**Passage provided:**
◇ ◇ ◇ ◇ ◇

Abstract: Background/Aim: Recipients of orthotopic liver transplant for hepatitis C (HCV) invariably develop recurrent disease. The risk factors for death and retransplantation following the development of cirrhosis from HCV are unclear. The aim of this study was to identify predictors of survival in liver transplant recipients who develop cirrhosis from recurrent HCV.
Methods: We reviewed records of patients who underwent liver transplantation for cirrhosis due to HCV between January 1990 and December 2001. Prognostic factors of patient survival following the development of recurrent cirrhosis were identified through multivariate analysis.

◇ ◇ ◇ ◇ ◇

**Provided data:**
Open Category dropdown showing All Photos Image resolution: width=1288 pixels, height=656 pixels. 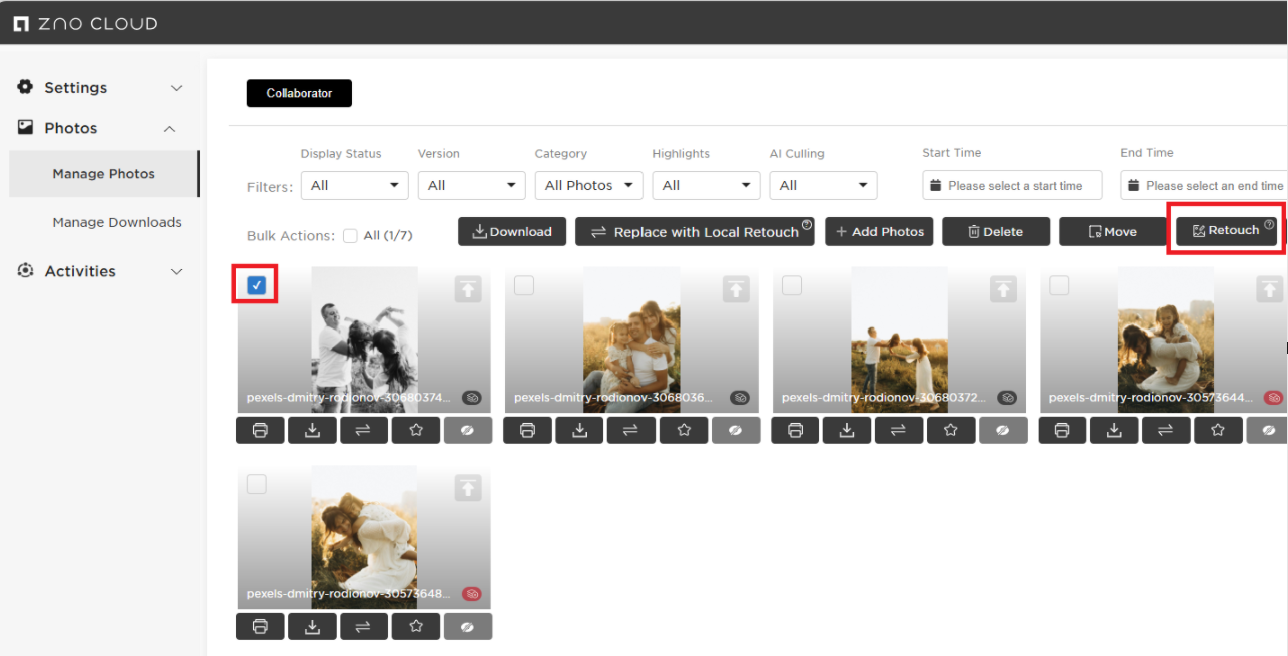[x=589, y=185]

◇ ◇ ◇ ◇ ◇

**Apply what you read:**
- A) Answer these questions from the liver transplant abstract:
(i) What do people who get a liver transplant for hepatitis C invariably develop?
(ii) Between which dates were the transplants in the reviewed patient records done?
(iii) By what method were the factors that predict survival identified?
- B) Carry the liver transplant abstract forward, starting right after its last sentence.

**Expected outputs:**
- A)
(i) Recurrent disease.
(ii) Between January 1990 and December 2001.
(iii) Through multivariate analysis.

- B)
Results: During the study period, 511 patients underwent transplantation for HCV cirrhosis. Of these, 65 patients (13%) developed biopsy proven recurrent cirrhosis from HCV; 43 (8%) were relisted for transplantation, and 24 (5%) underwent retransplantation. The overall Kaplan–Meier patient survival rates after the histologic diagnosis of cirrhosis at 1 and 5 years were 66% and 30%, respectively. A multivariate Cox proportional hazards model showed patients with higher last (i.e. at follow-up or prior to retransplantation) International normalized ratio (INR) values (hazard ratios (HR)=2.02, 95% confidence interval 1.26, 3.24, P<0.01) to have an increased risk of death.
Conclusion: Our results suggested survival was decreased after the diagnosis of cirrhosis from recurrent HCV. Higher INR was associated with an increased risk of death following the development of cirrhosis.